* УСЛОВИЕ ЗАДАНИЯ 1: Перепишите все записи набора данных, заменив «price axis label» на «price scale label» и не меняя ничего другого. Изображения в ответ не включайте.
* УСЛОВИЕ ЗАДАНИЯ 2: Продолжите интервью об аресте и слежке КГБ, начиная сразу после его последнего предложения.

Жил я там очень интересно. Я вспоминаю это как чуть ли не самые лучшие годы в моей жизни. Конечно, жалко времени, можно было бы посидеть и поменьше. Не пять с половиной лет, а чуть меньше - года два. Было бы уже все понятно. Я думаю, что никогда бы из меня не получилось никакого инвестиционного банкира, никогда бы я не был управляющим директором одного из самых больших европейских банков, если бы до этого я бы не был заключенным по статье 70, часть 1. Я не говорю, что каждого инвестиционного банкира надо пропускать через это. Но это полезно.

-Как ваша семья восприняла арест и ваше осуждение?

-Родители, конечно, беспокоились. Моя мама из старой зековской семьи. Она сказала: "Ну, ничего, может быть, и не посадят". Ее папа, мой дедушка отсидел всего 16 лет. Папа, как человек очень опытный, его папа, еще один мой дедушка, сидел 23 года, сказал мне: "Ты знаешь, они тебя точно посадят". Тогда я только поступил в аспирантуру после филфака. Он говорит: "Ты не ходи на занятия. Посадят обязательно".

Меня вело восьмое политическое отделение КГБ. Они были очень интересными людьми. У меня была следственная группа в четыре человека. Они были очень начитанными людьми. Они читали все то же, что читал я. Почему? Потому, что они читали конфискованную литературу. Они были людьми, в какой-то степени озабоченными жизнью страны. Меня поразило, прежде всего, что Круглов мне сразу сказал: "Вы нас не путайте с партийными. Это у них привилегии, в ЦК, в политбюро. А у нас здесь никаких привилегий нет". Врал, наверно. По крайней мере, печенье было вкусное.

-Какие меры воздействие применялись к инакомыслящему Радзинскому?

-Меня арестовали, но через день выпустили и сказали, чтобы я являлся на допрос. Начали мне присылать повестки каждые три-четыре дня. А я не являлся - не хотел ходить в Энергетический переулок дом 3а, это следственное отделение Комитета государственной безопасности СССР в то время. Они за мной установили наблюдение. Наружное. 24 часа в сутки. Менялись три смены по 8 часов.

Эти "наружники" были милыми ребятами. Им было главное, чтобы я был в пределах видимости. Они подходили и говорили: "Олег, все равно нам по пути, может, мы тебя довезем?". У меня были друзья - физики. Была долгопрудненская группа физиков, которых всех потом пересажали. Некоторые из них умерли в заключении. В это время в СССР была проблема с продуктами. В Долгопрудном не было масла. А там, где жил я - на Садово-Триумфальной, масло было. Они говорят: "Олег, вы знаете, у вас в магазине есть масло. Пойдемте, купим. Там дают 200 грамм в руки". Мы пошли.

Эти тоже выскакивают из машины, тоже идут с нами в магазин. Они сразу поняли, в чем дело, подошли и сказали: "Ты скажи своим друзьям, мы тоже можем встать в очередь, и взять им масла". Так что отношения были нормальные. Это не помешало им потом меня арестовать и привести в Лефортово. Но, в общем, было славно.

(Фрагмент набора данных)
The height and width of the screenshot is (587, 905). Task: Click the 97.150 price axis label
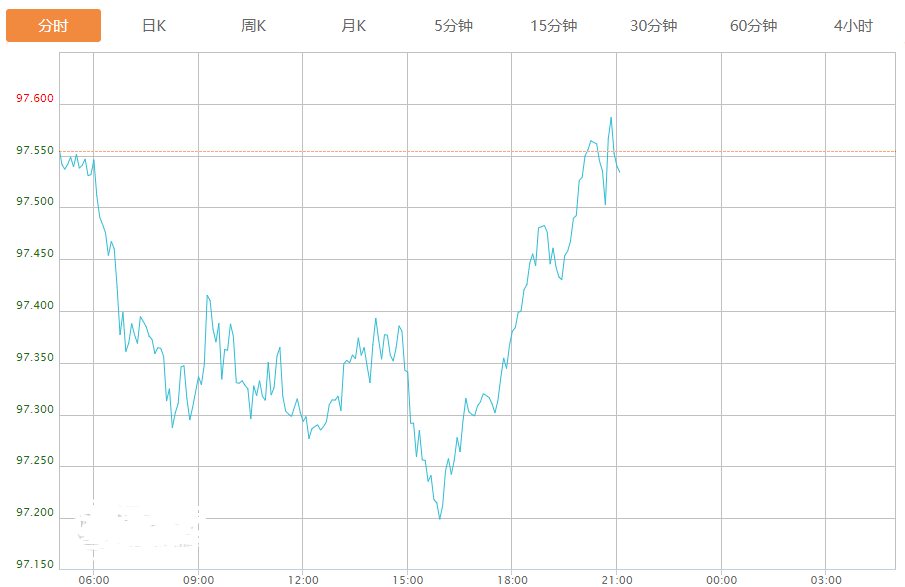35,565
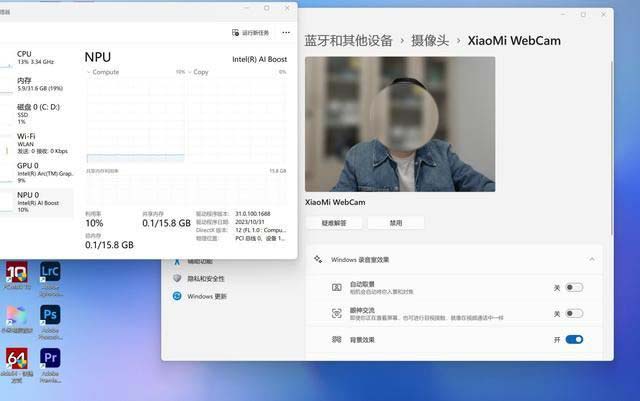Click the Windows 更新 sidebar icon
The image size is (640, 401).
(x=177, y=296)
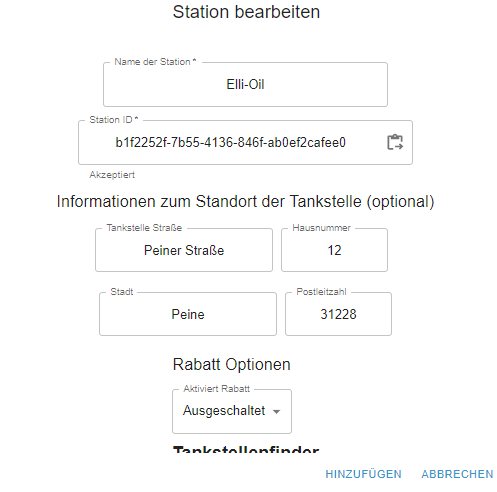Edit the Hausnummer field showing 12
497x492 pixels.
(x=334, y=250)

* РЕЗУЛЬТАТ 1:
The height and width of the screenshot is (587, 905). Task: Click the 97.150 price scale label
35,565
Click the Windows 更新 sidebar icon
The image size is (640, 401).
(x=177, y=296)
Edit the Hausnummer field showing 12
497x492 pixels.
(x=334, y=250)

* РЕЗУЛЬТАТ 2:
-Олег, а сейчас что особенно вспоминается из тех лет, что вы провели в лагере?

-Я хочу вам рассказать о том, как я был подлецом, как я хотел совершить подлость. Это было в 1984 году. Сижу себе спокойно в лагере строгого режима, никого не трогаю. Приезжает к нам комиссия из Томска. Комендант всех нас выстроил, сказал, чтобы все было хорошо, чтобы вели себя тихо. Строгий режим, особо опасные рецидивисты. Я в их числе, поскольку статья 70-я подходила под особый раздел Уголовного кодекса.

Как сейчас помню: мы стоим, и приходят они, начальство. Начальство, одетое в пальто, полушубки. А мы уже давно кроме телогреек ничего не видели. От них как-то вкусно пахнет водкой, колбасой, курят они хорошие сигареты, не махорку. Как-то мне стало так горько и завидно. Я стоял в ряду других заключенных, и мне хотелось показать, что я из почти интеллигентной семьи, закончил Московской Государственный Университет. Что не всегда я был ЗК Радзинский с номером отряда на бушлате. В общем, мне захотелось выделиться. Мне захотелось вдруг сказать что-то невероятно умное, интеллигентное.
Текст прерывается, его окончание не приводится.